Sending Haitian nationals to be detained in facilities deemed
deplorable before the earthquake where exposure to cholera could lead to
death is a violation of the U.S. government's obligations under the
Convention Against Torture (CAT). Under U.S. law codifying CAT, the U.S.
is not permitted to remove anyone when it can be shown that it is"more likely than not that he or she would be tortured if removed to the proposed country of removal." U.S.
courts have previously held that removing people who are HIV-positive
to Haiti where they would be detained in deplorable conditions and
unable to obtain necessary medication could, in some circumstances, be a
violation under U.S. laws implementing CAT.
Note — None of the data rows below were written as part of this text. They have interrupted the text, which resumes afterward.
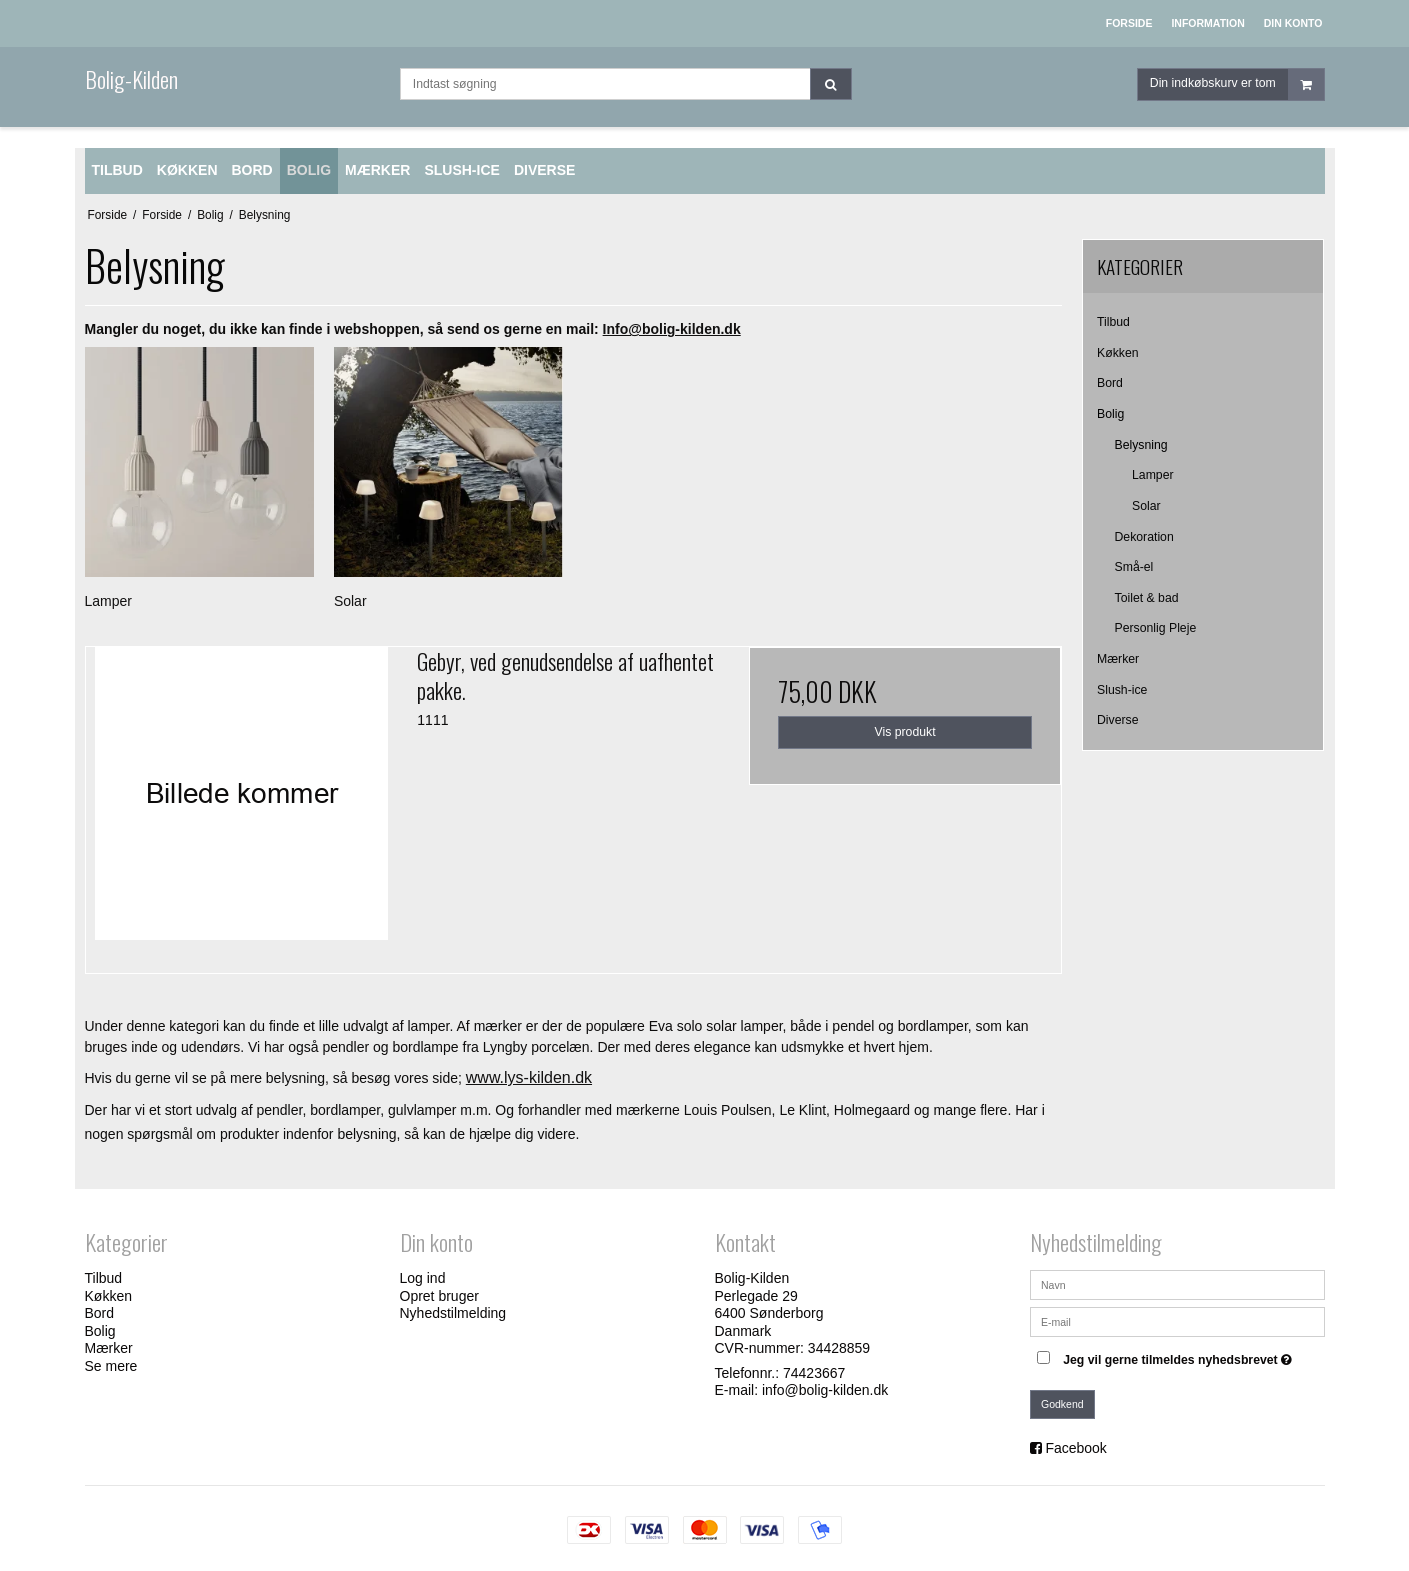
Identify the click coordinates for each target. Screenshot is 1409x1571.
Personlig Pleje (1156, 628)
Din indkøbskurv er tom (1237, 84)
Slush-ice (1122, 690)
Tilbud (1113, 322)
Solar (1146, 506)
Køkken (1118, 353)
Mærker (1118, 659)
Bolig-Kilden (131, 79)
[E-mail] (1177, 1321)
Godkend (1062, 1404)
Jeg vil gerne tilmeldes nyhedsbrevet (1180, 1355)
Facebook (1075, 1448)
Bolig (1110, 414)
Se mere (111, 1366)
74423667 (814, 1373)
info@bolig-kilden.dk (825, 1390)
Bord (1110, 383)
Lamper (1153, 475)
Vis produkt (905, 732)
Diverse (1118, 720)
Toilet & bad (1147, 598)
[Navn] (1177, 1284)
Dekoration (1144, 537)
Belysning (1141, 445)
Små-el (1134, 567)
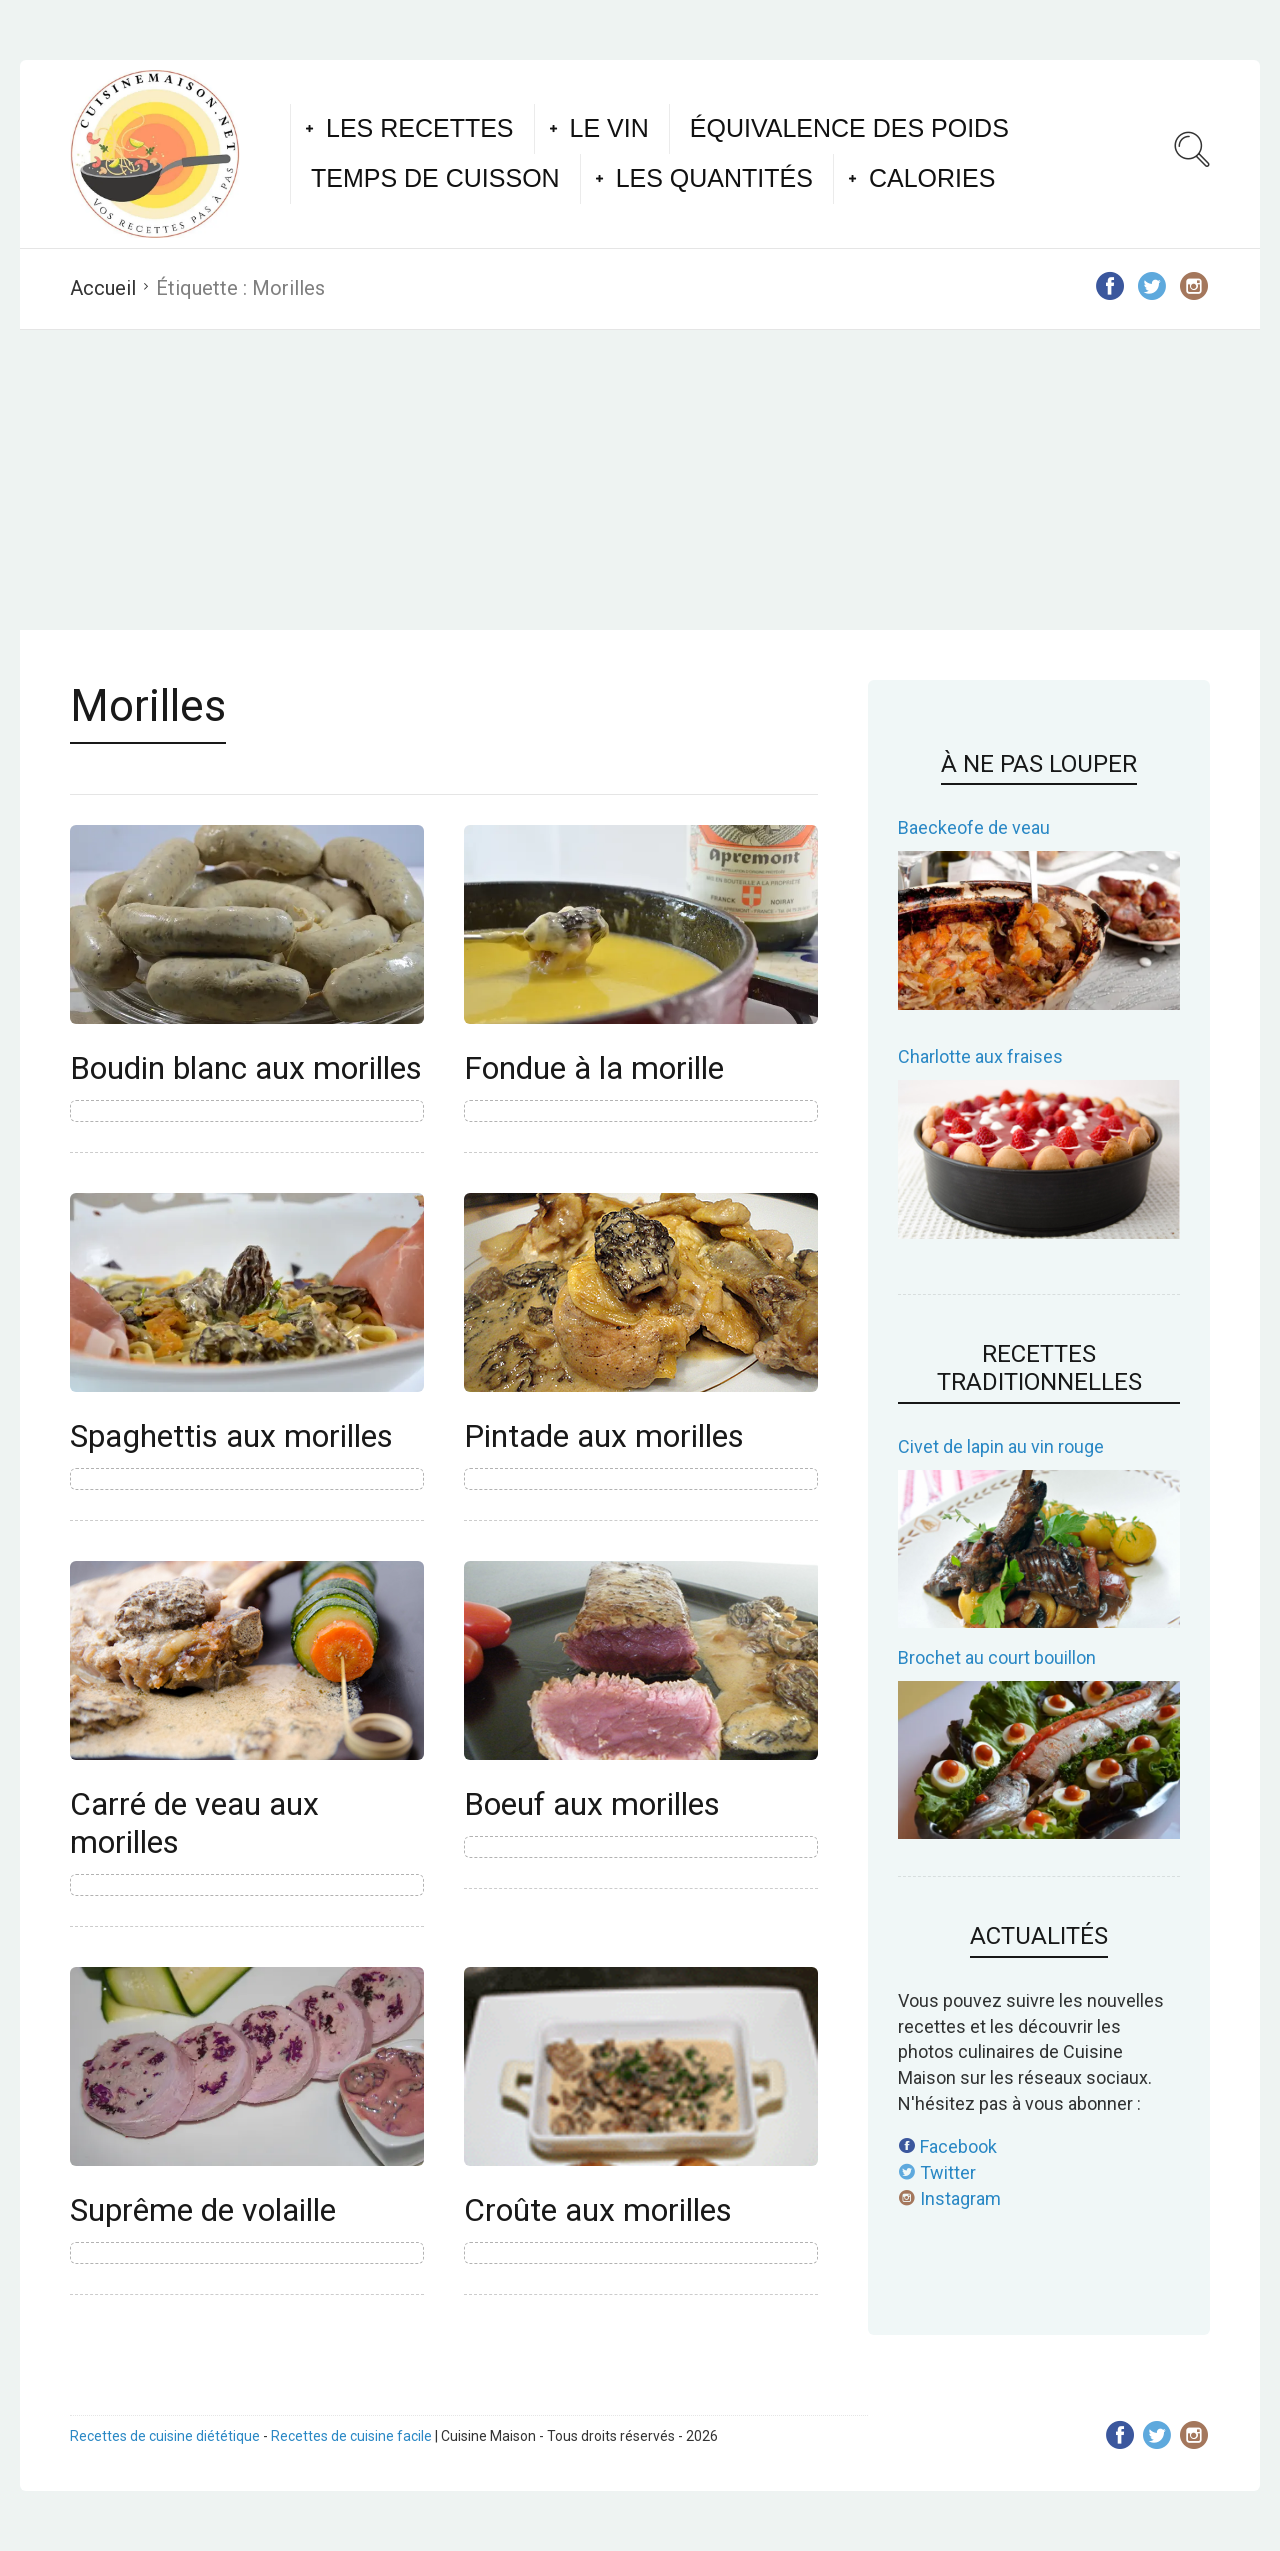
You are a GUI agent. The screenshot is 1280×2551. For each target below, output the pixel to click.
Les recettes (420, 128)
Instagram (949, 2198)
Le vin (609, 128)
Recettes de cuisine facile (351, 2436)
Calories (932, 178)
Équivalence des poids (849, 128)
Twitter (937, 2172)
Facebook (947, 2146)
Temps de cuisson (435, 178)
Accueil (103, 288)
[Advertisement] (640, 480)
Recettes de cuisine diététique (165, 2436)
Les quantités (714, 178)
It is ironic that on the same day ICE announced this new policy,
December 9, 2010, the U.S. State department issued a travel warning
recommending against any non-essential travel to Haiti due to "continued
high crime, the cholera outbreak, frequent disturbances in
Port-au-Prince and in provincial cities, and limited police protection
and access to medical care."

The Center for Constitutional Rights, the Institute for Justice
& Democracy in Haiti, and Alternative Chance call on ICE to halt
roundups and detentions of Haitian nationals in the U.S. and continue
the stay on deportations. Furthermore, we call on ICE to release more
information about this new policy and, specifically, to explain what
assessment was conducted of the circumstances in Haiti prior to the
change in policy.

The Center for Constitutional Rights is dedicated to advancing and protecting the rights guaranteed by the United States Constitution and the Universal Declaration of Human Rights. CCR is committed to the creative use of law as a positive force for social change.